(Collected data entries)
◆ ◆ ◆ ◆
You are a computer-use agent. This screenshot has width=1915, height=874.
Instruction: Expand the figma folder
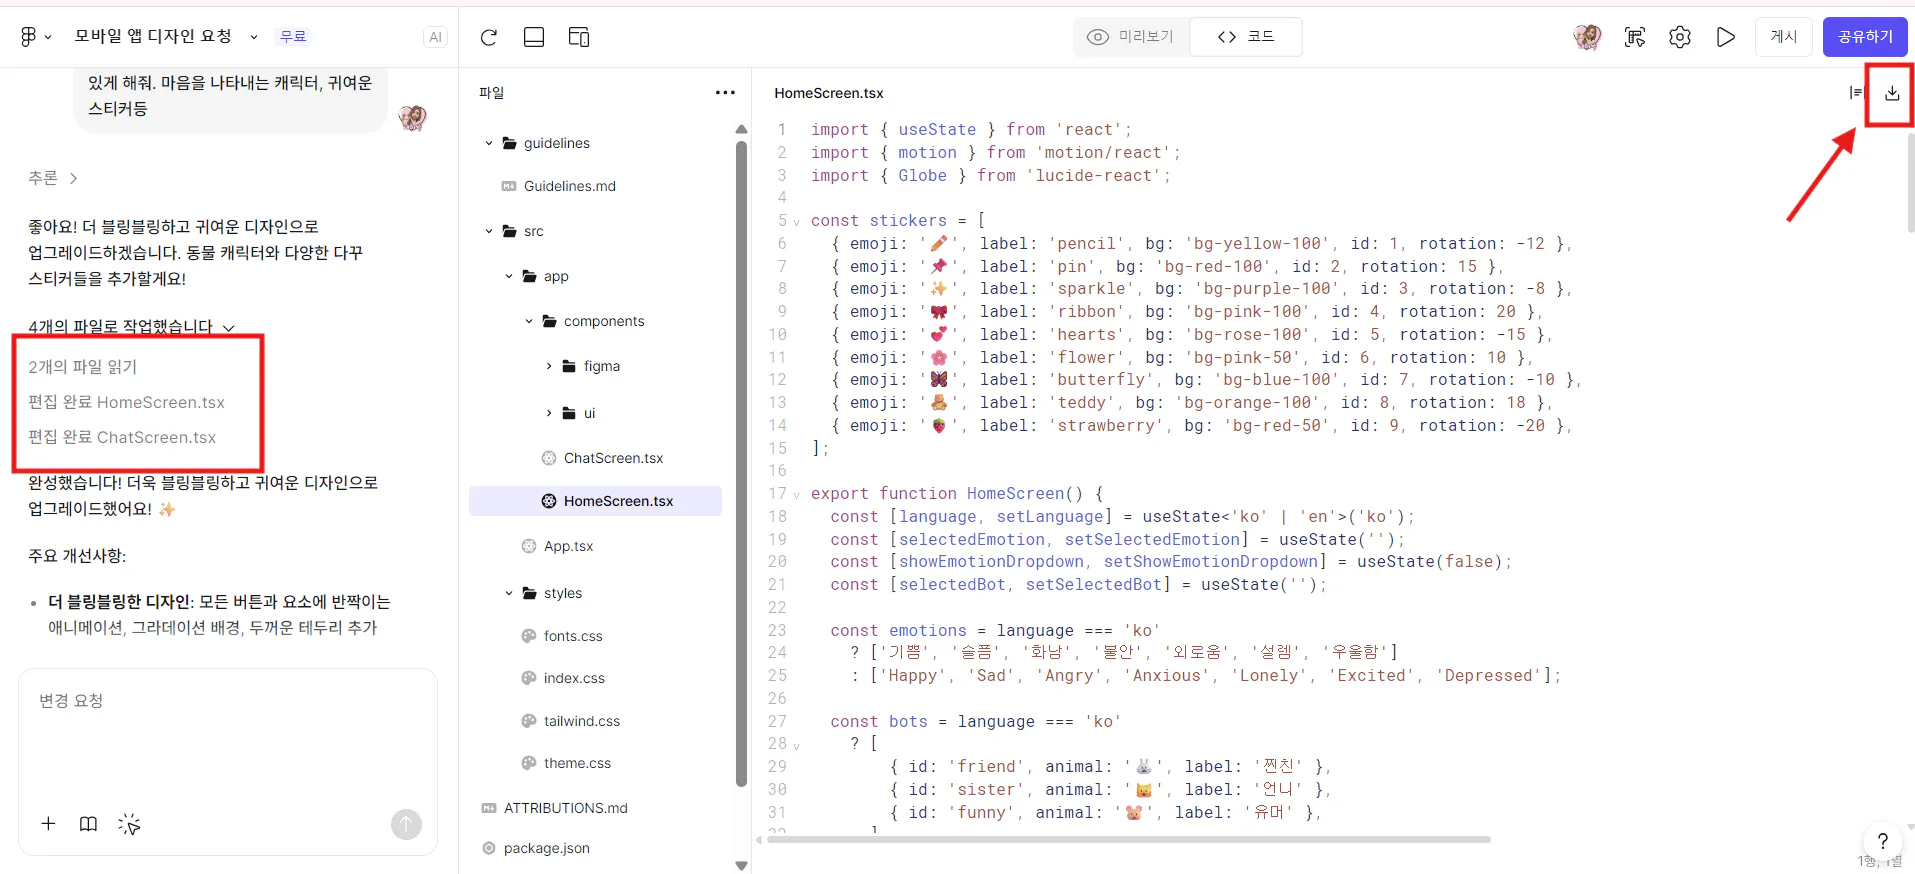point(549,366)
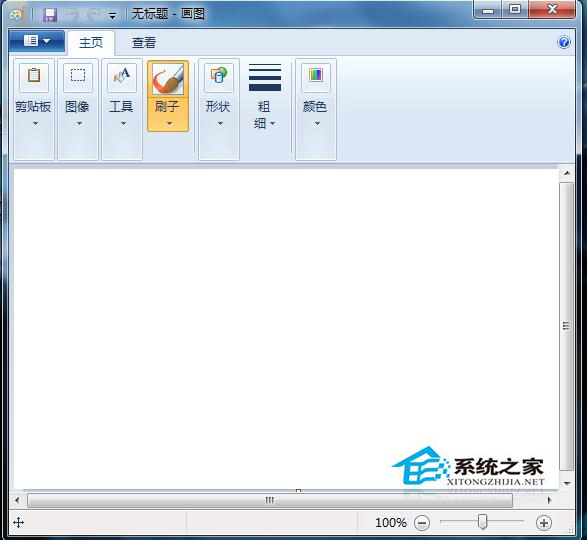Click the zoom in plus button
Image resolution: width=587 pixels, height=540 pixels.
pos(544,523)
◆ ◆ ◆ ◆
PROBLEM DESCRIPTION
With images left out, the data must be transcribed exactly.

WRITTEN REPLY
You are a computer-use agent. This screenshot has width=1915, height=874.
Instruction: Expand the figma folder
point(549,366)
Click the zoom in plus button
Image resolution: width=587 pixels, height=540 pixels.
pos(544,523)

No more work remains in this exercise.